Thread: Regex Question

  1. Regex Question

    I'm trying to set Pan 0.14.2.91 to reject crossposts here, and my
    newsgroup-field-matching regex expression

    ^alt\.os\.linux\.ubuntu\, | \,alt\.os\.linux\.ubuntu\, |
    \,alt\.os\.linux\.ubuntu$

    is grabbing non-crossposts too.

    What is wrong with the above expression?

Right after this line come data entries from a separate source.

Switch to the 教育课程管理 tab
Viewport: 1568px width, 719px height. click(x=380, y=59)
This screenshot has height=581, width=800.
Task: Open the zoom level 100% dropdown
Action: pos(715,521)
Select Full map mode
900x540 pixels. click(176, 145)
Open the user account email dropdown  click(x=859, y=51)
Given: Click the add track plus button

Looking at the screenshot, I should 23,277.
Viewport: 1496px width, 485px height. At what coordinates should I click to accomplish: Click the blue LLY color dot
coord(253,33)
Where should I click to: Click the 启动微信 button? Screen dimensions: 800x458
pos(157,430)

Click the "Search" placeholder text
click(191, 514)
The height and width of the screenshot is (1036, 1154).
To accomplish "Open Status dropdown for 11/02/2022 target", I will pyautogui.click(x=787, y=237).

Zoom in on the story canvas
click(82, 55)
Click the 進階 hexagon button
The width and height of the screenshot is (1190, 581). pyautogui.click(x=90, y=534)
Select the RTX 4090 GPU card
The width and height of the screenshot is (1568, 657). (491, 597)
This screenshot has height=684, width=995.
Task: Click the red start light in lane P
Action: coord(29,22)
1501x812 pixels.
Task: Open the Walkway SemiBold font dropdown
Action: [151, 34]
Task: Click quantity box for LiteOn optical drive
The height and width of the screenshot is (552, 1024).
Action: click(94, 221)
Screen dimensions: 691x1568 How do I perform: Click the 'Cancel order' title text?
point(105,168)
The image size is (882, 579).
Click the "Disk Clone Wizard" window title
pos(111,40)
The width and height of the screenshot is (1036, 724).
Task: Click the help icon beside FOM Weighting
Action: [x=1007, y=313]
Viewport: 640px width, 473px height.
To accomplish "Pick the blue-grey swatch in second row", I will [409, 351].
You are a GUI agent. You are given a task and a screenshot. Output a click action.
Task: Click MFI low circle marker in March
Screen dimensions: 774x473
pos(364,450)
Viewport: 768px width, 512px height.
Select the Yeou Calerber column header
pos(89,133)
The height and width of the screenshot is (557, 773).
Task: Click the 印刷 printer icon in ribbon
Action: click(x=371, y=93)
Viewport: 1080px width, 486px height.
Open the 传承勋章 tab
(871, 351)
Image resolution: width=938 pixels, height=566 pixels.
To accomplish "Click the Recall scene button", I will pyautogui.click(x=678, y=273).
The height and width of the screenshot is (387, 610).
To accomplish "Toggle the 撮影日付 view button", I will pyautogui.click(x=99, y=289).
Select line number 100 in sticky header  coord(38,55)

    (I reely reely hate regex, which in turn makes it harder to use, which
    makes me hate it even more, which . . . .)

    --

    Kill. Kill! KILL!

    < comp.os.linux.misc

    http://rute.2038bug.com/index.html.gz


  2. Re: Regex Question

    * mimus wrote in alt.os.linux.ubuntu:

    > I'm trying to set Pan 0.14.2.91 to reject crossposts here, and my
    > newsgroup-field-matching regex expression
    >
    > ^alt\.os\.linux\.ubuntu\, | \,alt\.os\.linux\.ubuntu\, |
    > \,alt\.os\.linux\.ubuntu$
    >
    > is grabbing non-crossposts too.
    >
    > What is wrong with the above expression?
    >
    > (I reely reely hate regex, which in turn makes it harder to use, which
    > makes me hate it even more, which . . . .)
    >


    You should be using Xref: to score Crossposts not Newsgroups:
    as newsgroups isnt in the XOVER.

    Can you post the full scoring rule you are using?

    --
    David

  3. Re: Regex Question

    On Mon, 07 Apr 2008 19:31:20 +0000, SINNER wrote:

    > * mimus wrote in alt.os.linux.ubuntu:
    >
    >> I'm trying to set Pan 0.14.2.91 to reject crossposts here, and my
    >> newsgroup-field-matching regex expression
    >>
    >> ^alt\.os\.linux\.ubuntu\, | \,alt\.os\.linux\.ubuntu\, |
    >> \,alt\.os\.linux\.ubuntu$
    >>
    >> is grabbing non-crossposts too.
    >>
    >> What is wrong with the above expression?
    >>
    >> (I reely reely hate regex, which in turn makes it harder to use, which
    >> makes me hate it even more, which . . . .)

    >
    > You should be using Xref: to score Crossposts not Newsgroups:
    > as newsgroups isnt in the XOVER.


    Yeah, I got to there, although it supplies the newsgroups list in the
    "Create Score" window, so it was worth a try . . . .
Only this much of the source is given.